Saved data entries
:::
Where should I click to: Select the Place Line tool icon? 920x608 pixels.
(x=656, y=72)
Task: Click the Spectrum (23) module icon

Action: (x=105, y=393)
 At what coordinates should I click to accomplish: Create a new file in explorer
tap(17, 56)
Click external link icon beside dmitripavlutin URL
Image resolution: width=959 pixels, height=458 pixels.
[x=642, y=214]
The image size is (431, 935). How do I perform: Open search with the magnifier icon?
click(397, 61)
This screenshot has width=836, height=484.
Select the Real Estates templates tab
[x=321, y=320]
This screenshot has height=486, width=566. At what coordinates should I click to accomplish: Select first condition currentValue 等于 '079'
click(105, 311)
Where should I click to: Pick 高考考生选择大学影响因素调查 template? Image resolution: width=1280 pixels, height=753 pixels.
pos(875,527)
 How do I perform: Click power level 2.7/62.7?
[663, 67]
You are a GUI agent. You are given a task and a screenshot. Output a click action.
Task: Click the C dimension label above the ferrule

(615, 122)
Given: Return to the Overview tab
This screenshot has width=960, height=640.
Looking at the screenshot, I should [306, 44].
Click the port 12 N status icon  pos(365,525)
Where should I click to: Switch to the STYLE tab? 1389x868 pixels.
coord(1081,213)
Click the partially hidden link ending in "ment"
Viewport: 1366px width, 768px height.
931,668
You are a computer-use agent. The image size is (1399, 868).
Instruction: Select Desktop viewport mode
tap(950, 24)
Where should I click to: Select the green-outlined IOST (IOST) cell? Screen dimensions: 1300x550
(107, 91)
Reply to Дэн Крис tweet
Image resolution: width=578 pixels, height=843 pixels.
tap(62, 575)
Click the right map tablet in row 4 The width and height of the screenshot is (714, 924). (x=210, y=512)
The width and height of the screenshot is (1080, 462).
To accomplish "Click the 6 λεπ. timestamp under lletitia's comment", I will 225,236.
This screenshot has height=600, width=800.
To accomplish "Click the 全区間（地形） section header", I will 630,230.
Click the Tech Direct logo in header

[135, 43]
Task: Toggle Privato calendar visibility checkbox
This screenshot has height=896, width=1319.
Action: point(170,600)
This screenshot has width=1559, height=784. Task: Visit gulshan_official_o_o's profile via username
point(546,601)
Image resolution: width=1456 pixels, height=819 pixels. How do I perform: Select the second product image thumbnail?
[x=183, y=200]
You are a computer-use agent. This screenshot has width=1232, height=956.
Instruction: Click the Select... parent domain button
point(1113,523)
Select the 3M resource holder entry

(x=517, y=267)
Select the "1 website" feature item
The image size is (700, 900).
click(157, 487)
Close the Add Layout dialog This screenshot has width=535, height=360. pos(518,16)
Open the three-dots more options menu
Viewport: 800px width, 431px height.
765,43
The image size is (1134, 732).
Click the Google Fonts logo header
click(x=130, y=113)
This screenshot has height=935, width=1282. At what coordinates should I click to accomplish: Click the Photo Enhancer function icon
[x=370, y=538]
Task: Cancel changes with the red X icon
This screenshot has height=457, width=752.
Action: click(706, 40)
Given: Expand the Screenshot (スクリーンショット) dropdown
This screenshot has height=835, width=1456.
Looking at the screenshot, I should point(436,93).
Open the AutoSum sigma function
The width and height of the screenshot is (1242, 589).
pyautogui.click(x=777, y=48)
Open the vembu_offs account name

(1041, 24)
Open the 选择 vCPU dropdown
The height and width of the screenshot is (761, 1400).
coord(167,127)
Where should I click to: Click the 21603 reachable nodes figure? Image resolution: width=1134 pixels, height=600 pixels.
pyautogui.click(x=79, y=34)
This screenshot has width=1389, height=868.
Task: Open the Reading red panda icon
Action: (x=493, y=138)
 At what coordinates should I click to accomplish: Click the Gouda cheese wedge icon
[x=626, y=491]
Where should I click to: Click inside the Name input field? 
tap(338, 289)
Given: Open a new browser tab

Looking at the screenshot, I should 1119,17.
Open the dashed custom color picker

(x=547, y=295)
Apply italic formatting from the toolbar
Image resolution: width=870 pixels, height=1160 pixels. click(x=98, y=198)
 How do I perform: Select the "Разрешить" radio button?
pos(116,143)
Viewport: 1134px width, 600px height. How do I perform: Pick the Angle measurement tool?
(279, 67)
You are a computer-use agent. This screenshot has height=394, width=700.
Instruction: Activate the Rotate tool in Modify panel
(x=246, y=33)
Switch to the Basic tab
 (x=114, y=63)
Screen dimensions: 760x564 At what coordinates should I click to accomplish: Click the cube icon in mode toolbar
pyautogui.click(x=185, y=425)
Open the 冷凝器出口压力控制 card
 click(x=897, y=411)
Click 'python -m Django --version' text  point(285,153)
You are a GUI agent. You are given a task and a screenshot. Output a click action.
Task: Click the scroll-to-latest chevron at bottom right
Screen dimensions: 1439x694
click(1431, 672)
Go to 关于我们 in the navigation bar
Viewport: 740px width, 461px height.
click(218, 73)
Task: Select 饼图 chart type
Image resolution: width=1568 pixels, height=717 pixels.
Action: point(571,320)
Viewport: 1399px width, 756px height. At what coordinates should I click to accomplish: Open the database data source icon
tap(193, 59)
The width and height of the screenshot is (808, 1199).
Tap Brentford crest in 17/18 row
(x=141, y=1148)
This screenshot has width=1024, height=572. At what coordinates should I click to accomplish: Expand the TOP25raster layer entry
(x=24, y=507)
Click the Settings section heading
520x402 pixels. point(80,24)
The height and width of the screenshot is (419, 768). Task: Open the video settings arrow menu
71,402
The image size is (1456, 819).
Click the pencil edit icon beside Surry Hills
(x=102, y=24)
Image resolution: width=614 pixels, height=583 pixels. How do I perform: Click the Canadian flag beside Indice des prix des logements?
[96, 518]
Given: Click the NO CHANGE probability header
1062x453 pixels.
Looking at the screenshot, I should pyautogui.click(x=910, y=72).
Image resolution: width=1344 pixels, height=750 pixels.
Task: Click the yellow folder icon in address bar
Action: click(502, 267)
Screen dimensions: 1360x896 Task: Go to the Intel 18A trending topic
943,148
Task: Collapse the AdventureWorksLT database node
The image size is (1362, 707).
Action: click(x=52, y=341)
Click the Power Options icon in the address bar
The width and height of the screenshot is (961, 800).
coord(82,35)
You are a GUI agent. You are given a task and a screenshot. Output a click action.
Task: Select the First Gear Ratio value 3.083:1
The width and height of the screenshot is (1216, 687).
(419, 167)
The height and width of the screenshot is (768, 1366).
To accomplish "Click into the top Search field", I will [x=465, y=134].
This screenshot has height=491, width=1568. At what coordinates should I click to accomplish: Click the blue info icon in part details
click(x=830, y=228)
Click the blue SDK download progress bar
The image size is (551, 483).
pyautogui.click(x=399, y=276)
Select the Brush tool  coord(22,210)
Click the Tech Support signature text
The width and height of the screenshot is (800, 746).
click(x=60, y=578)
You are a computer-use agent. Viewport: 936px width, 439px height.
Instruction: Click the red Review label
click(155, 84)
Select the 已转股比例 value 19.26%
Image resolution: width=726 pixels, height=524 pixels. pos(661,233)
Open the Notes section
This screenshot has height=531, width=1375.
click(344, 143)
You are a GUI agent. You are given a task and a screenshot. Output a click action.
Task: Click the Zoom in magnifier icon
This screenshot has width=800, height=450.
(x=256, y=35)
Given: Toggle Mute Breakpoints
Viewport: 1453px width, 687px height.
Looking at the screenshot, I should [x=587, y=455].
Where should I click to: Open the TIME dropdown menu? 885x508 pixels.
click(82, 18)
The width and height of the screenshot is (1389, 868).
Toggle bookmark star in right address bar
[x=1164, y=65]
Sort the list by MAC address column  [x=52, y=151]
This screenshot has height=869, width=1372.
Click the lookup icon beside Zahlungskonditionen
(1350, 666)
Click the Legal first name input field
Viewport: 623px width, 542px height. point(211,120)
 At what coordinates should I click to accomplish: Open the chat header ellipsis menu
:::
» About this task
Check each line of the records for "link" and copy the ones that contain it.

» Answer to this exercise
Click external link icon beside dmitripavlutin URL
Click the partially hidden link ending in "ment"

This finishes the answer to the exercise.